Sensa did not have “competent and reliable scientific evidence to support” its weight-loss claims, the FTC said.

Jason Del Rey
Jason Del Rey has been a business journalist for 15 years and has covered Amazon, Walmart, and the e-commerce industry for the last decade. He was a senior correspondent at Vox.

Sensa, a Los Angeles area weight-loss company, has been fined $26.5 million by the Federal Trade Commission for deceptive advertising.

Sensa sells a powder for $59 a month that customers are supposed to sprinkle on food to help them feel full faster, thus losing weight. But the FTC isn’t buying those claims.

“The defendants did not have competent and reliable scientific evidence to support these claims,” according to the FTC’s complaint.

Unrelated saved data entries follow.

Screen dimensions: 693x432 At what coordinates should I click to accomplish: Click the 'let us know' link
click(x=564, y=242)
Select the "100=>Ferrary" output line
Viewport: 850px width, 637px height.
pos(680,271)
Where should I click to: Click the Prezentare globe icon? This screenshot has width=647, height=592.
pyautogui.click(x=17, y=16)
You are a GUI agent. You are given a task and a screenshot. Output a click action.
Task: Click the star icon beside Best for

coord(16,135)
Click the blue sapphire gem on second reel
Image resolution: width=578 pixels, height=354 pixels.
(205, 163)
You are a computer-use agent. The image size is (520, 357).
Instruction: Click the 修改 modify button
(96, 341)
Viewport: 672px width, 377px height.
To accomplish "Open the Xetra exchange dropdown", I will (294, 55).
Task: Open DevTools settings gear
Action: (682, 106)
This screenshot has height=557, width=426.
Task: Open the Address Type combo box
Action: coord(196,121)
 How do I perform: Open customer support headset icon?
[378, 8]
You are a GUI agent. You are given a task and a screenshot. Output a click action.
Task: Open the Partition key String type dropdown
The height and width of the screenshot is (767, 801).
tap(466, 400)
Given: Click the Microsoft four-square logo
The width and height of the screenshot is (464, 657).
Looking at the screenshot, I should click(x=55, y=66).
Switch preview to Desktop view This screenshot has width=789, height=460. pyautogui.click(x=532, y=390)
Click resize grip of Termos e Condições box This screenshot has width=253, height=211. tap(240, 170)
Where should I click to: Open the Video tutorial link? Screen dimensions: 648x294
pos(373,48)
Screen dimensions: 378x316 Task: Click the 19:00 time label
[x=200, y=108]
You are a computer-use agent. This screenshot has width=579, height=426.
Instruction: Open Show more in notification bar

The FTC said it originally imposed a $46.5 million judgment on Sensa and its founders, but was accepting a reduced amount “due to their inability to pay.” The company was said to have sales of $364 million between 2008 and 2012. The FTC also charged two other companies, L’Occitane and HCG Diet Direct, and said it reached what it called a partial settlement with a fourth firm called LeanSpa.

In addition to Sensa Products and its parent company Sensa Inc., the complaint also named Sensa CEO Adam Goldenberg as a defendant.

Goldenberg, as many in the e-commerce industry know, was the CEO of Intelligent Beauty, now known as Sensa Inc. The holding company previously incubated DermStore, a beauty product e-commerce site that Target acquired in August.

The third, and perhaps best-known, Goldenberg is associated with is JustFab. JustFab sells women’s shoes on a subscription basis, charging members $39.95 a month. Last year the company acquired a similar Los Angeles startup called ShoeDazzle, and the two companies are expected to bring in $400 million in revenue and hit profitability this year, Goldenberg told me last year.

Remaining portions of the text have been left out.